------ Text section
When myria-cluster create
has successfully deployed a Myria cluster, it will prompt you to open the myria-web
UI for your new cluster. You can use this UI to compose and execute queries in the query editor, view query plans in graphical and JSON form, profile running queries, and browse datasets and historical queries. You can read more about myria-web
here.
You can also point your browser to the Jupyter (IPython) notebook server URL to upload and run your own Jupyter notebooks on the cluster.
You can monitor the performance of your cluster by pointing your browser to the Ganglia URL. This will allow you to monitor memory, CPU, I/O, disk space usage, and other metrics in real time as you execute your queries.
You can use the myria-cluster login
command to remotely log into the Myria coordinator to control the myria
and myria-web
services, view logs, or further configure the Myria system. (Note that unlike other myria-cluster
commands, which only require AWS credentials, the login
command requires you to have the private key file that was used to create the cluster!) The services running on the coordinator can be controlled with the usual Ubuntu commands for Upstart services:
sudo stop myria
sudo start myria
sudo restart myria
sudo stop myria-web
sudo start myria-web
sudo restart myria-web
Logs for the myria
and myria-web
services can be viewed at /var/log/upstart/myria.log
and /var/log/upstart/myria-web.log
. Logs for the Hadoop and YARN daemons can be viewed at /data/hadoop/logs
, and YARN container logs (for the Myria driver, coordinator, and workers) can be viewed at /data/hadoop/logs/userlogs
.
------------
**Exercise brief:** Retype the passage on working with a deployed Myria cluster word for word, from start to finish.
------ Provided data
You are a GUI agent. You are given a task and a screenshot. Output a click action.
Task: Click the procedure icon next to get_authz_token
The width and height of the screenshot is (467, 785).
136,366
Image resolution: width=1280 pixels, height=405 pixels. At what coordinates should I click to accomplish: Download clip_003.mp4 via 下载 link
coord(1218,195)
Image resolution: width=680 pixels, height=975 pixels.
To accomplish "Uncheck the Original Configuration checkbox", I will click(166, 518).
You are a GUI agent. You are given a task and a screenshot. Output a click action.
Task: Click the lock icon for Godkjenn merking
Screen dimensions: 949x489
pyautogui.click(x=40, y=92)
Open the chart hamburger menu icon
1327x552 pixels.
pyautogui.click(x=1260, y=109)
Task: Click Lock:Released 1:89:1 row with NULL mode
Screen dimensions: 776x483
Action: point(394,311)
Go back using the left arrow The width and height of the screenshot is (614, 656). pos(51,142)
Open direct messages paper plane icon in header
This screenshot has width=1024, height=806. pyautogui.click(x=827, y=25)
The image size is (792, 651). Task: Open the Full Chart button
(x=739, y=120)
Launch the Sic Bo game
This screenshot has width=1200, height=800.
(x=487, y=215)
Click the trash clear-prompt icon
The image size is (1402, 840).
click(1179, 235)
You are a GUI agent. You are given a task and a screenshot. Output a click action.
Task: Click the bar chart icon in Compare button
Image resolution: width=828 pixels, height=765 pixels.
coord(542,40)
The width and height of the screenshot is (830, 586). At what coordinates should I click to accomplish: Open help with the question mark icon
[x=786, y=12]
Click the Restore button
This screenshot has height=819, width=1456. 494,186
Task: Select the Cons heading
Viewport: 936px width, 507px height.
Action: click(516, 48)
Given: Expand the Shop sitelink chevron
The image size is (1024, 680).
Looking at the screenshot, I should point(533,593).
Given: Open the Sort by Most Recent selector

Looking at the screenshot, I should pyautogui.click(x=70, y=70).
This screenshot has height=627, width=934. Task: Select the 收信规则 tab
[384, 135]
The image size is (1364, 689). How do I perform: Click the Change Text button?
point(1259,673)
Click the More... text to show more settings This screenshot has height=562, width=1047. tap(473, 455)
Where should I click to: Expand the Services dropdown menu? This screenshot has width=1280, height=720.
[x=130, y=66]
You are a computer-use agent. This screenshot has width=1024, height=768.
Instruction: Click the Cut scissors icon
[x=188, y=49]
------------
**Written answer:**
When myria-cluster create
has successfully deployed a Myria cluster, it will prompt you to open the myria-web
UI for your new cluster. You can use this UI to compose and execute queries in the query editor, view query plans in graphical and JSON form, profile running queries, and browse datasets and historical queries. You can read more about myria-web
here.
You can also point your browser to the Jupyter (IPython) notebook server URL to upload and run your own Jupyter notebooks on the cluster.
You can monitor the performance of your cluster by pointing your browser to the Ganglia URL. This will allow you to monitor memory, CPU, I/O, disk space usage, and other metrics in real time as you execute your queries.
You can use the myria-cluster login
command to remotely log into the Myria coordinator to control the myria
and myria-web
services, view logs, or further configure the Myria system. (Note that unlike other myria-cluster
commands, which only require AWS credentials, the login
command requires you to have the private key file that was used to create the cluster!) The services running on the coordinator can be controlled with the usual Ubuntu commands for Upstart services:
sudo stop myria
sudo start myria
sudo restart myria
sudo stop myria-web
sudo start myria-web
sudo restart myria-web
Logs for the myria
and myria-web
services can be viewed at /var/log/upstart/myria.log
and /var/log/upstart/myria-web.log
. Logs for the Hadoop and YARN daemons can be viewed at /data/hadoop/logs
, and YARN container logs (for the Myria driver, coordinator, and workers) can be viewed at /data/hadoop/logs/userlogs
.